Épuisé par toutes ces émotions, je somnole sur mon siège, le visage entre mes mains. Quand le nom de mon arrêt retentit dans les hauts-parleurs, je suis complètement résigné et prêt à accepter mon sort. Encore quelques minutes de trajet et je serais de retour devant cette porte qui a hanté mes nuits pendant des semaines.

Arrivé devant le portail, je sonne. Peu m'importe de réveiller ma famille endormie. On m'a demandé de revenir ici avant demain, c'est ce que je fais. Et si ça permet au passage de mettre mon géniteur en rogne, je prends. Je patiente plusieurs minutes mais personne ne vient m'ouvrir. Je décide donc de leur jouer un petit concerto de bienvenue. Avec satisfaction, j'entends enfin le déclic d'une porte qui se déverrouille et la mine endormie de mon frère apparaît dans l'entrebâillement.

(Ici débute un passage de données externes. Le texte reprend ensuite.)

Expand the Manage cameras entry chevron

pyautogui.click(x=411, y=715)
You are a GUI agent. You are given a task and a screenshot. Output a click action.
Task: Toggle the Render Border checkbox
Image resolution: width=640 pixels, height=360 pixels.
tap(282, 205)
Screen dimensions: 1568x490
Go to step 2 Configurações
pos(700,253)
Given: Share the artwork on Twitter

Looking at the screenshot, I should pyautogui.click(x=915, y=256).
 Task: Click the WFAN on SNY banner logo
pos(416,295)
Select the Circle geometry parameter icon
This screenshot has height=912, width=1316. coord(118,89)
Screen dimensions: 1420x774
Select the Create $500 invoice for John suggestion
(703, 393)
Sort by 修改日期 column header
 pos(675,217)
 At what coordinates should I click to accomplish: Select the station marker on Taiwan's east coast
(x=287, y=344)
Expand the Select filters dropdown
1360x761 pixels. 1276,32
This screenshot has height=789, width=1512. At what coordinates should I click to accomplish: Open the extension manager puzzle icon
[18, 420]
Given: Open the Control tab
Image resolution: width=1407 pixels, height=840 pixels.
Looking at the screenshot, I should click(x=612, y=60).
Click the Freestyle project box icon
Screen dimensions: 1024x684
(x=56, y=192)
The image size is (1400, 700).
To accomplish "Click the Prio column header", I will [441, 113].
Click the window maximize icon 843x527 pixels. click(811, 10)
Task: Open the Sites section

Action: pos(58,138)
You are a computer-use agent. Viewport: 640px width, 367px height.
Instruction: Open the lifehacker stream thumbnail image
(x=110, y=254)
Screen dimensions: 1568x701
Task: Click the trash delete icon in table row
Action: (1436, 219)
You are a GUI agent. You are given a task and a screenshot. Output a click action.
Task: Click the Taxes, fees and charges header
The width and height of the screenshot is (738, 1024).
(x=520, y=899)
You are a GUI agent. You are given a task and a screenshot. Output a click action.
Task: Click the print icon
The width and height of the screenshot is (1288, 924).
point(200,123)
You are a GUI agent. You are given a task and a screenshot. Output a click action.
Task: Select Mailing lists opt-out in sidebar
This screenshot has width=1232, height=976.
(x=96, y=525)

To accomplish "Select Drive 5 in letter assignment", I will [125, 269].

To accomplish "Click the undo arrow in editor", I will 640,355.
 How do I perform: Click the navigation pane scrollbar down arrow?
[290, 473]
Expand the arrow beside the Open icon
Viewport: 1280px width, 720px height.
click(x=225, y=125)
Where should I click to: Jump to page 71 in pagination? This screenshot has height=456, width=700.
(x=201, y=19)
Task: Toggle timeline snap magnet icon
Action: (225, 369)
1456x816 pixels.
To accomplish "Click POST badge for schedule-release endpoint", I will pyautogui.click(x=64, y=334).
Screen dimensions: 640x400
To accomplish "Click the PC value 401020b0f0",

"Hyung ? Mais qu'est-ce que tu fais là ?
- Tu demanderas à ton cher père. A moins que tout ça ne soit ton but depuis le début."

Mon ton est aussi froid qu'une tempête hivernale. Si je suis ici, c'est entièrement sa faute. Mon père me l'a avoué lui-même, c'est Yoong-Jae qui leur a dit qu'il m'avait croisé à la sortie de son école. Je ne vois pas son expression. L'ombre nocturne qui se reflète sur son visage m'empêche de lire ses traits. Toutefois il ne répond rien.

"Maintenant viens m'ouvrir, la soirée a été longue et j'ai besoin de me reposer."